• WORK INSTRUCTION: Below are lines of data. Give the number of them that contain the string "screenshot", and nothing else.

Top of DATA IN THIS EXERCISE

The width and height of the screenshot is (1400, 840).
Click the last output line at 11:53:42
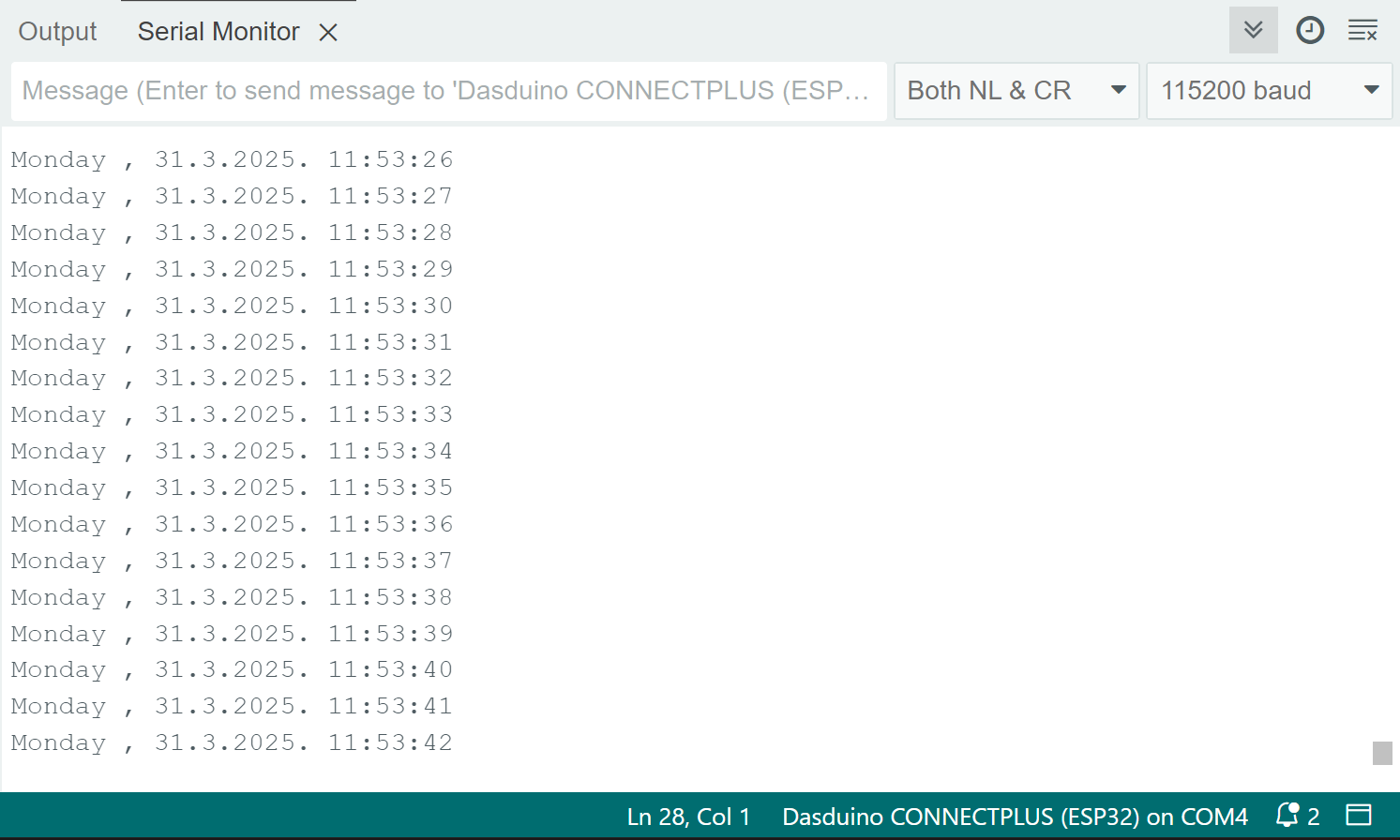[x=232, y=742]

Bottom of DATA IN THIS EXERCISE
Top of DATA IN THIS EXERCISE

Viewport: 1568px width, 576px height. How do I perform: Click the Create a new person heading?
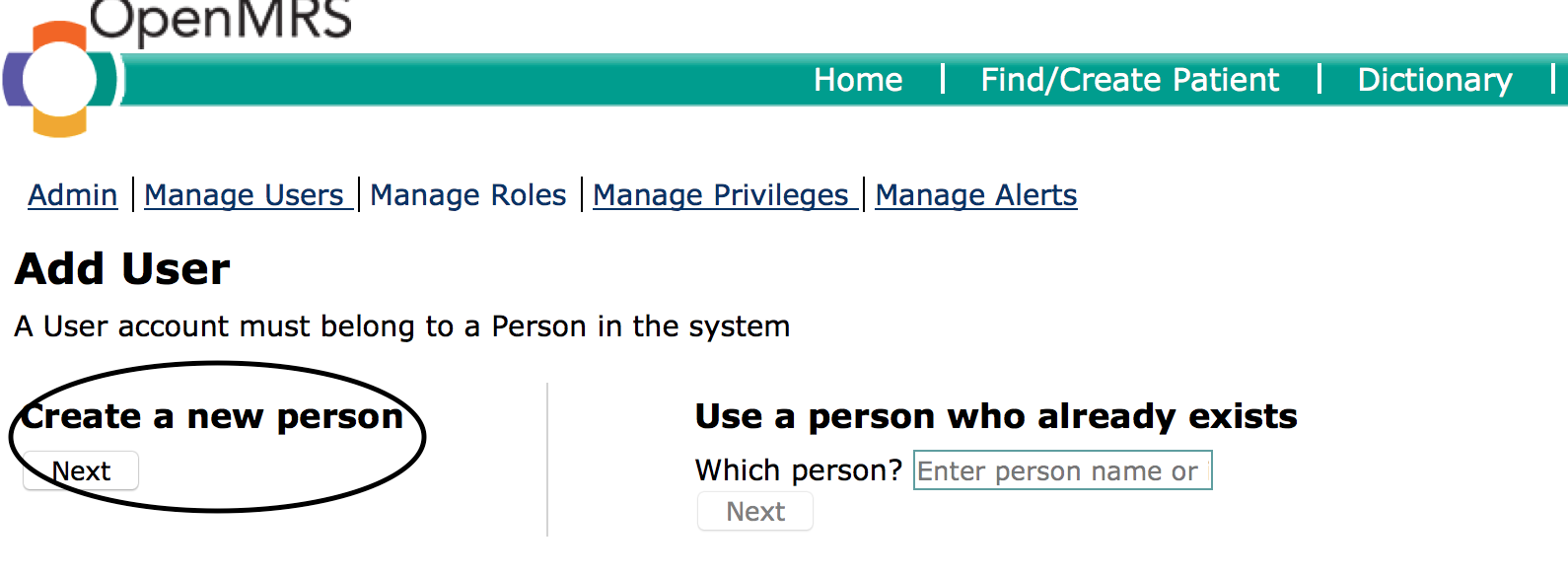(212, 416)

Bottom of DATA IN THIS EXERCISE
Top of DATA IN THIS EXERCISE

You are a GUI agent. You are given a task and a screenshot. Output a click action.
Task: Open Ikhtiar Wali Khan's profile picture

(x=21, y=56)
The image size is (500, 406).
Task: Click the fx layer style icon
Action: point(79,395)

Bottom of DATA IN THIS EXERCISE

• RESPONSE TO THE TASK: 2